Principales réalisations à ce jour: 
Les premières activités du projet se sont concentrées sur la mise en place des cadres institutionnels et juridiques nécessaires à sa mise en œuvre. Ces activités ont été les suivantes:
  • Ateliers de lancement du projet à Yangon, en septembre 2013, puis de façon officielle en juillet 2014 à Nav Pyi après la signature d’un protocole d’accord avec le Gouvernement du Myanmar.
  • Création d’un comité décisionnel de haut niveau, présidé par le Ministre de la Conservation de l’environnement et des forêts, lui-même assisté de 28 directeurs généraux membres du comité.
  • Des ateliers et des événements de sensibilisation : création d’un atelier avec le secteur privé notamment l'Union de la fédération du Myanmar des chambres de commerce et d'industrie (UMFCCI), formation du Conseil de la fonction publique (UCBS), et formation d’un atelier pour les fonctionnaires du ministère des Affaires étrangères. 
  • Coordination avec les parties prenantes impliquées dans les activités de réduction du changement climatique au sens large, y compris les risques de catastrophes , tels que le groupe de travail pour la réduction des risques de catastrophes, le Centre international pour le développement intégré en Montagne (ICIMOD), le forum GEGG sur l'énergie verte et la croissance verte, etc.
Enseignements tirés: 

Le projet a permis l’établissement de relations fortes entre l'équipe de projet, le MCEF, les ministères plus larges, le secteur privé et la société civile.
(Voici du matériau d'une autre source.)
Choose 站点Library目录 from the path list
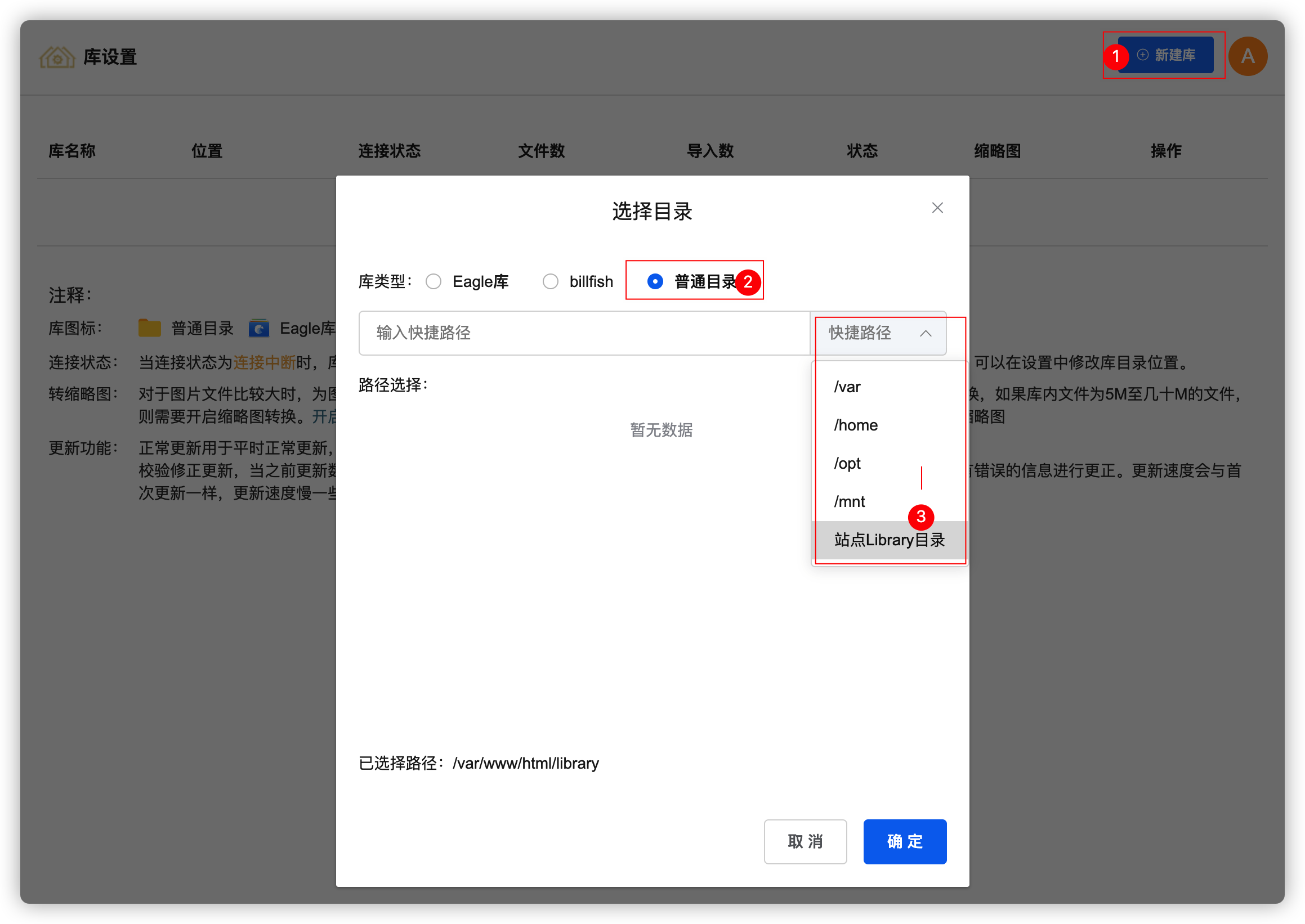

La formation du comité décisionnel de haut niveau MCCA par le Cabinet fut une étape décisive dans le développement du programme. Elle représente une volonté et appropriation politique réelle du projet, mais aussi plus largement du processus de lutte contre le changement climatique.
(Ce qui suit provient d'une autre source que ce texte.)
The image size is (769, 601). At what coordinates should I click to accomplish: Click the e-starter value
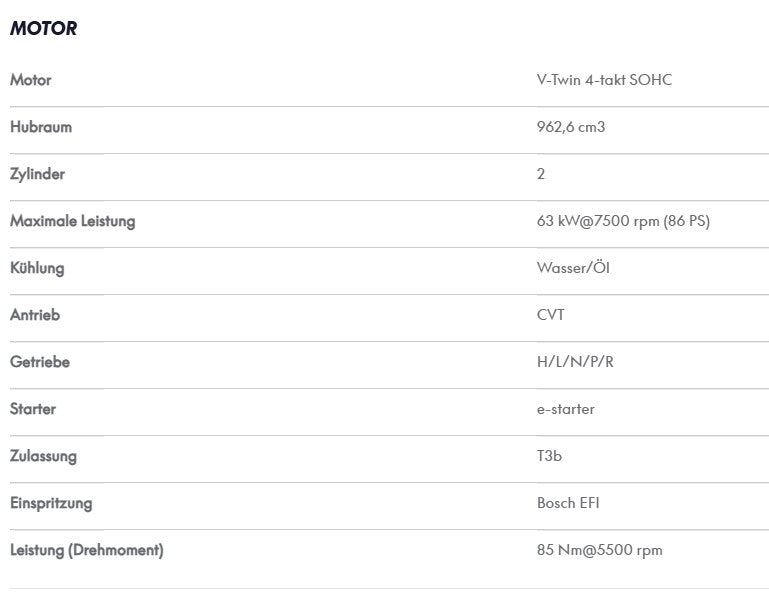[x=566, y=409]
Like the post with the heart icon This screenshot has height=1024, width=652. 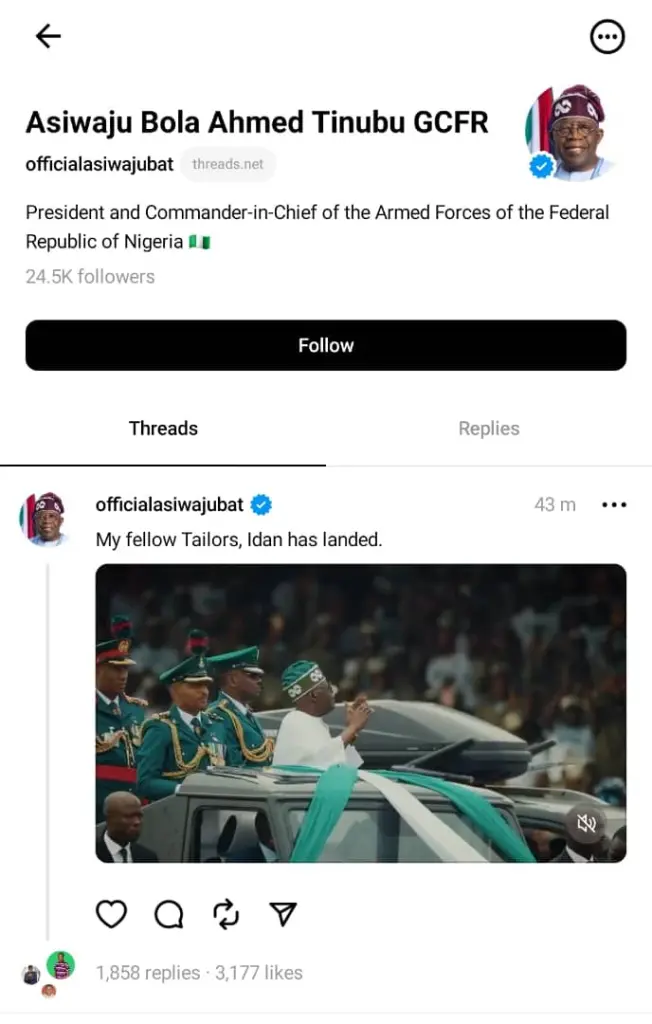[111, 914]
Le gouvernement progresse rapidement avec le projet, mais reste encore très prudent lors de ses relations avec les institutions internationales. Il sera donc essentiel d’agir en garantissant la transparence et en maintenant une grande ouverture d’esprit pour maintenir la dynamique actuelle du programme.

Actions à venir: 

La prochaine étape du programme consistera à poursuivre le dialogue établi avec les autorités et à appuyer la mise en œuvre des activités.

Le gouvernement sera encouragé à promouvoir le projet MCCA, notamment lors de la première réunion du Comité de haut niveau.

Le plan de travail doit être mis à jour et adapté en fonction de la période de mise en œuvre.